§ **REQUIRED TASKS**
1/ List the disorders whose DSM-III-R criteria were used for the age 15 measures in the study abstract.
2/ According to the study abstract, how many New Zealand children made up the birth cohort?

Abstract

To examine the predictive validity of categorical and dimensional methods of representing variation in disruptive childhood behaviors. A birth cohort comprising 935 New Zealand children was assessed at age 15 years on measures based on DSM-III-R diagnostic criteria for oppositional defiant disorder, conduct disorder, and attention-deficit hyperactivity disorder. These symptom measures were scored in two ways: (1) as cases or noncases using DSM-III-R diagnostic criteria and (2) as dimensional variables in which the severity of disturbance ranged from none to severe. At age 16 years the cohort was reassessed on a series of measures including substance use behaviors, juvenile offending, and school dropout. The analysis compared the efficacy of the categorically and dimensionally scored measures at age 15 years as predictors of outcomes observed at age 16 years. This comparison showed evidence of continuous and generally linear dose-response functions between symptom severity and outcome risks and that dimensionally scored variables were considerably better predictors of outcome than measures based on a diagnostic classification. These findings support the view that disruptive behavior problems have dimensional properties in which the severity of disturbance ranges from none to severe. While DSM-III-R diagnostic criteria may have considerable value and utility as a means of diagnosing in young people behavior disturbances that merit clinical attention, the routine use of these criteria as a means of describing behavioral variability may result in a system of measurement that produces variables that have less than optimal predictive validity.

§ **GIVEN DATA**
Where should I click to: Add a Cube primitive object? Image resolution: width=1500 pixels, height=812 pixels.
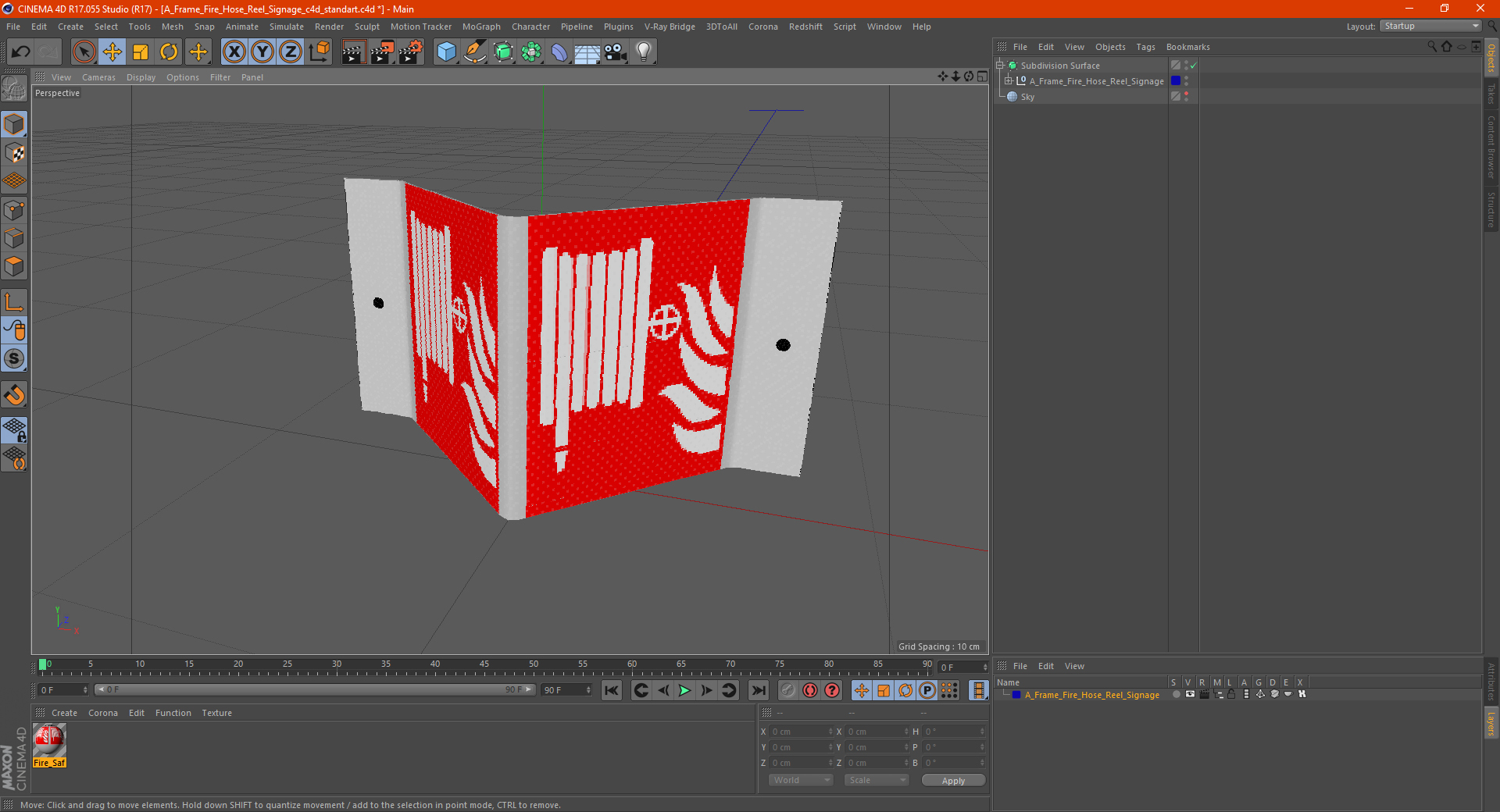click(446, 52)
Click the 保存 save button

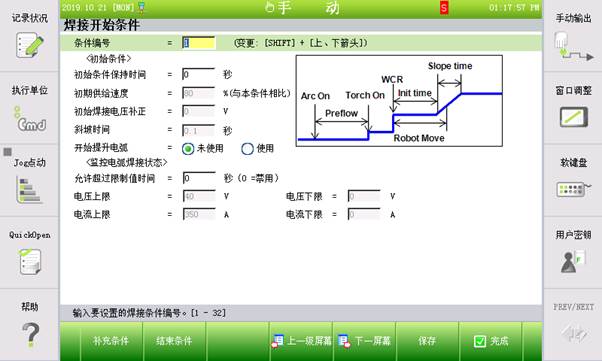(x=427, y=341)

§ **ANSWERS FOR EACH ITEM**
1/ Oppositional defiant disorder, conduct disorder, and attention-deficit hyperactivity disorder.

2/ 935 children.